About this task: Below are the entries; give again exactly the lines from the one mentioning "900x599 pixels. At" through the one mentioning "Click the blue", inclusive.

Data supplied:
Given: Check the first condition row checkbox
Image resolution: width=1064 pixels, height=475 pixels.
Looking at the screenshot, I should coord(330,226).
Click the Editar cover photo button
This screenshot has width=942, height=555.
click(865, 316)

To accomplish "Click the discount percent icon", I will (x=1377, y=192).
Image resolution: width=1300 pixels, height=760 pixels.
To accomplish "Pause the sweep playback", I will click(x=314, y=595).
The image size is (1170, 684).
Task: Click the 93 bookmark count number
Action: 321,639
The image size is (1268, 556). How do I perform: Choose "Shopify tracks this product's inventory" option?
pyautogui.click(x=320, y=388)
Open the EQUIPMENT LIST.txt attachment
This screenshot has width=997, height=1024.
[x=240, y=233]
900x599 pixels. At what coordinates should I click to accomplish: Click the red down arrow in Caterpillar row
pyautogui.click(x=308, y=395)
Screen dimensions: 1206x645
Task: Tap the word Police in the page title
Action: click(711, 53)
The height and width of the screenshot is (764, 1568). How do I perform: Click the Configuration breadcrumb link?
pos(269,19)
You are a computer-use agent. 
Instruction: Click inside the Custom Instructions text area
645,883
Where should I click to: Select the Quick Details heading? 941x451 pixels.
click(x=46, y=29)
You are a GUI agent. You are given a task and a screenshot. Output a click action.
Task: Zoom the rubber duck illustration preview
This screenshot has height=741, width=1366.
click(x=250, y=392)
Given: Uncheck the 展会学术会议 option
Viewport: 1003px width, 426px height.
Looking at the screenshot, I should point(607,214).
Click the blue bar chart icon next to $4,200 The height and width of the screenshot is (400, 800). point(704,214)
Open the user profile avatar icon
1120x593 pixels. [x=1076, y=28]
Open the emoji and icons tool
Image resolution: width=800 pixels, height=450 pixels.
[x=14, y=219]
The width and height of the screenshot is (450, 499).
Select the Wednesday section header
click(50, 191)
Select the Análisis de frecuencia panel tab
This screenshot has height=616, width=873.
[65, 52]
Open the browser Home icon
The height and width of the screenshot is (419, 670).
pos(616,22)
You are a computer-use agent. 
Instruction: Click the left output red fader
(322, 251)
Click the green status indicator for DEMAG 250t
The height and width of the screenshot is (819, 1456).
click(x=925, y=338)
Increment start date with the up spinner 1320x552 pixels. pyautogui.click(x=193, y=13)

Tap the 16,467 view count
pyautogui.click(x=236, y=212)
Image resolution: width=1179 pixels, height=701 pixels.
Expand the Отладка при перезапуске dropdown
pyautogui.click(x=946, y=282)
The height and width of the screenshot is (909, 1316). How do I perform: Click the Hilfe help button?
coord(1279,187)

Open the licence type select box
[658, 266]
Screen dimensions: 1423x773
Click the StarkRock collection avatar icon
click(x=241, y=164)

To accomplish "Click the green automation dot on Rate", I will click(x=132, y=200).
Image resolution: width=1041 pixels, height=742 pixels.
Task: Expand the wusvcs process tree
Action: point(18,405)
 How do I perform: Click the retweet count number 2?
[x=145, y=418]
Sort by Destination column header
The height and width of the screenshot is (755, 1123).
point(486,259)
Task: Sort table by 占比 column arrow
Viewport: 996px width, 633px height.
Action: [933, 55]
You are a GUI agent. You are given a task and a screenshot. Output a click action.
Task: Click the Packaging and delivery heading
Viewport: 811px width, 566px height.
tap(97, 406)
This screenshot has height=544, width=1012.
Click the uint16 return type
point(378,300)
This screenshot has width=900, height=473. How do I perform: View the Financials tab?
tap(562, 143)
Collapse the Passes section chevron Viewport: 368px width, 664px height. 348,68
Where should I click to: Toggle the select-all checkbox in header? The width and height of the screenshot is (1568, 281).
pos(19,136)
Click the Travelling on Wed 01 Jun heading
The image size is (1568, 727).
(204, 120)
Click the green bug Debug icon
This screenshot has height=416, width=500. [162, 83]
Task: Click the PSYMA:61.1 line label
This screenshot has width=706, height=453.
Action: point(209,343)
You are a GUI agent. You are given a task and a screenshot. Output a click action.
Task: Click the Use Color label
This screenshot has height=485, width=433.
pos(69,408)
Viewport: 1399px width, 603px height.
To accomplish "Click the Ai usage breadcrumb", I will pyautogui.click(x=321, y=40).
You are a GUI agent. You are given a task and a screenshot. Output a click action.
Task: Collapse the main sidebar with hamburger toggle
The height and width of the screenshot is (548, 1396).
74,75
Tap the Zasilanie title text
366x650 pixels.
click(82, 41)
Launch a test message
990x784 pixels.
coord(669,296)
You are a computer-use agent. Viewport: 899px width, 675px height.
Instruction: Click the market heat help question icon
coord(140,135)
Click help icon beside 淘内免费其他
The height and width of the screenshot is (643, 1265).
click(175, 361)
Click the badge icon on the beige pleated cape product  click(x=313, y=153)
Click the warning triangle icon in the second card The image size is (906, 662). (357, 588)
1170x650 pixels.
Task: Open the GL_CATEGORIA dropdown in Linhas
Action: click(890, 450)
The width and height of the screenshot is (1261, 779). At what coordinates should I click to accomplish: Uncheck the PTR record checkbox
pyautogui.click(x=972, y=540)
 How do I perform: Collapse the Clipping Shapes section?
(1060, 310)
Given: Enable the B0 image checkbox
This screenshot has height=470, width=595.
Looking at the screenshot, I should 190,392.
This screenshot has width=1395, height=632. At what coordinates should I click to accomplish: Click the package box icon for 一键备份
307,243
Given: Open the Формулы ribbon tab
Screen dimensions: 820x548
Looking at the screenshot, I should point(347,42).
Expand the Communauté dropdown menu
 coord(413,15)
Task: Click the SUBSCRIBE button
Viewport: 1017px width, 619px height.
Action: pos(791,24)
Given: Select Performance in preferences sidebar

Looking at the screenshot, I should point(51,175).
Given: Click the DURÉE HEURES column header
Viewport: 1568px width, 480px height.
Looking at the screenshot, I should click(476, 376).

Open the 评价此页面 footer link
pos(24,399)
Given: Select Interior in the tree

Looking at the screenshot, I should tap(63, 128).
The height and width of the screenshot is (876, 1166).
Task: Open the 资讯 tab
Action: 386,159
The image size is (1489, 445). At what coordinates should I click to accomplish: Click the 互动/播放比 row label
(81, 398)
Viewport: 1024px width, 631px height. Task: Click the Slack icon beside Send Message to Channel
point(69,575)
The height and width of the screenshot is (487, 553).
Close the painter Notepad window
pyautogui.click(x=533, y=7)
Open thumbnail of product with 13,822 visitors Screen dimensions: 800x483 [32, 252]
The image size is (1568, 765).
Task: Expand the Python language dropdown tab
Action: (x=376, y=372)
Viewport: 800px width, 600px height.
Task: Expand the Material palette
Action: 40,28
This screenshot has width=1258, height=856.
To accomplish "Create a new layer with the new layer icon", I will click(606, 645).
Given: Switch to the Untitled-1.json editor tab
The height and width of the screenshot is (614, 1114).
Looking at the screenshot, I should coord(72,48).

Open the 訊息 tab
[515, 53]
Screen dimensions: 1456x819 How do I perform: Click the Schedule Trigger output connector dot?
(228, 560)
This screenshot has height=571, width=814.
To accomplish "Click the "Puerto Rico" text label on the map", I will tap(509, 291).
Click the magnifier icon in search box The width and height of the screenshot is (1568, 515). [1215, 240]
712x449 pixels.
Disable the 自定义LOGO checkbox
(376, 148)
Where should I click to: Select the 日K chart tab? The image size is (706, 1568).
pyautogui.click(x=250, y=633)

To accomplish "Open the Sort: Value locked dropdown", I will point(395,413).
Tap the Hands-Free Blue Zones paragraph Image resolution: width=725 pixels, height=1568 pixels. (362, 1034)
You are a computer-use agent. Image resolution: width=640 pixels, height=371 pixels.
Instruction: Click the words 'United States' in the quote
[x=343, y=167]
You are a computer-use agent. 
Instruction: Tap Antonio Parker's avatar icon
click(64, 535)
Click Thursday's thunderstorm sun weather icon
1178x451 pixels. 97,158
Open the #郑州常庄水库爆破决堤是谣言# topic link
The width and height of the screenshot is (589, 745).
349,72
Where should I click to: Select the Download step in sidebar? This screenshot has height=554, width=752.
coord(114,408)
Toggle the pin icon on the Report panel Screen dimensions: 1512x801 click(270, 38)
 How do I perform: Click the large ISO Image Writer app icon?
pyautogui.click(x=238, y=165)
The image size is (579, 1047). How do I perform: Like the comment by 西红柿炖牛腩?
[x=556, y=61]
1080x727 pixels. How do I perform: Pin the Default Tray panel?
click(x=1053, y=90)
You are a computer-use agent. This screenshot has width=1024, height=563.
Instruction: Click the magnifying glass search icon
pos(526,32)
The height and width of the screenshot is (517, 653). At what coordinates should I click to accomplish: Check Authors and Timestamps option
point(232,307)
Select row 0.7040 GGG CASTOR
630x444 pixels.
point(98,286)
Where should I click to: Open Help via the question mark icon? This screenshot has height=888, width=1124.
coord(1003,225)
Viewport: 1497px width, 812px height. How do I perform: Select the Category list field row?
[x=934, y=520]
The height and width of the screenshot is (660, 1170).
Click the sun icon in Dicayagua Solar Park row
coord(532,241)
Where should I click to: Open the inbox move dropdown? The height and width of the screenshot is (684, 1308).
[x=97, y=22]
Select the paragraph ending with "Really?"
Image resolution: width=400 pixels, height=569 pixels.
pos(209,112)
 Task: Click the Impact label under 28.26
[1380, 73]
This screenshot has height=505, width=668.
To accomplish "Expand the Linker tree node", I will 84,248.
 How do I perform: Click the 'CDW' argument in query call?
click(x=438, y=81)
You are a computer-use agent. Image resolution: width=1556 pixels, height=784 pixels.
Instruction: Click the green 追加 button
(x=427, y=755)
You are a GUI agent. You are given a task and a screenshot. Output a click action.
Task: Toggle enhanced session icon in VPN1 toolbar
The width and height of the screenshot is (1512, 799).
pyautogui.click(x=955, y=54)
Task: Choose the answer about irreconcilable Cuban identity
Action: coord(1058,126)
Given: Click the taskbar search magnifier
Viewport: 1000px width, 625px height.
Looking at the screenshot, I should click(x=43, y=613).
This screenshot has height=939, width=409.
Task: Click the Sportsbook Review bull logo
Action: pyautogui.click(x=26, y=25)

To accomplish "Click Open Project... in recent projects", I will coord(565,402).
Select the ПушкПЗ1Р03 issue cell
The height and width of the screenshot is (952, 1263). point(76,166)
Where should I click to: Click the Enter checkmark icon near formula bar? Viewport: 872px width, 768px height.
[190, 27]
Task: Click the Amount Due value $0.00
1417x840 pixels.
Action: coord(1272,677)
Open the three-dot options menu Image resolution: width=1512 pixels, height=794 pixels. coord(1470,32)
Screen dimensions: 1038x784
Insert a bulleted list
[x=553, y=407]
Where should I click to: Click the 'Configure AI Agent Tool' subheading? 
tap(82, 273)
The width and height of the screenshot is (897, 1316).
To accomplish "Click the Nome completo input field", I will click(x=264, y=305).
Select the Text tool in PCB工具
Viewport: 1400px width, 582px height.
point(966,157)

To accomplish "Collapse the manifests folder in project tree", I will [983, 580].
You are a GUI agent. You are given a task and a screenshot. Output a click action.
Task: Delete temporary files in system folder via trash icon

Written reply:
900x599 pixels. At what coordinates should I click to accomplish: Click the red down arrow in Caterpillar row
pyautogui.click(x=308, y=395)
Screen dimensions: 1206x645
Task: Tap the word Police in the page title
Action: click(711, 53)
The height and width of the screenshot is (764, 1568). How do I perform: Click the Configuration breadcrumb link?
pos(269,19)
You are a computer-use agent. 
Instruction: Click inside the Custom Instructions text area
645,883
Where should I click to: Select the Quick Details heading? 941x451 pixels.
click(x=46, y=29)
You are a GUI agent. You are given a task and a screenshot. Output a click action.
Task: Zoom the rubber duck illustration preview
This screenshot has height=741, width=1366.
click(x=250, y=392)
Given: Uncheck the 展会学术会议 option
Viewport: 1003px width, 426px height.
Looking at the screenshot, I should point(607,214).
Click the blue bar chart icon next to $4,200 The height and width of the screenshot is (400, 800). point(704,214)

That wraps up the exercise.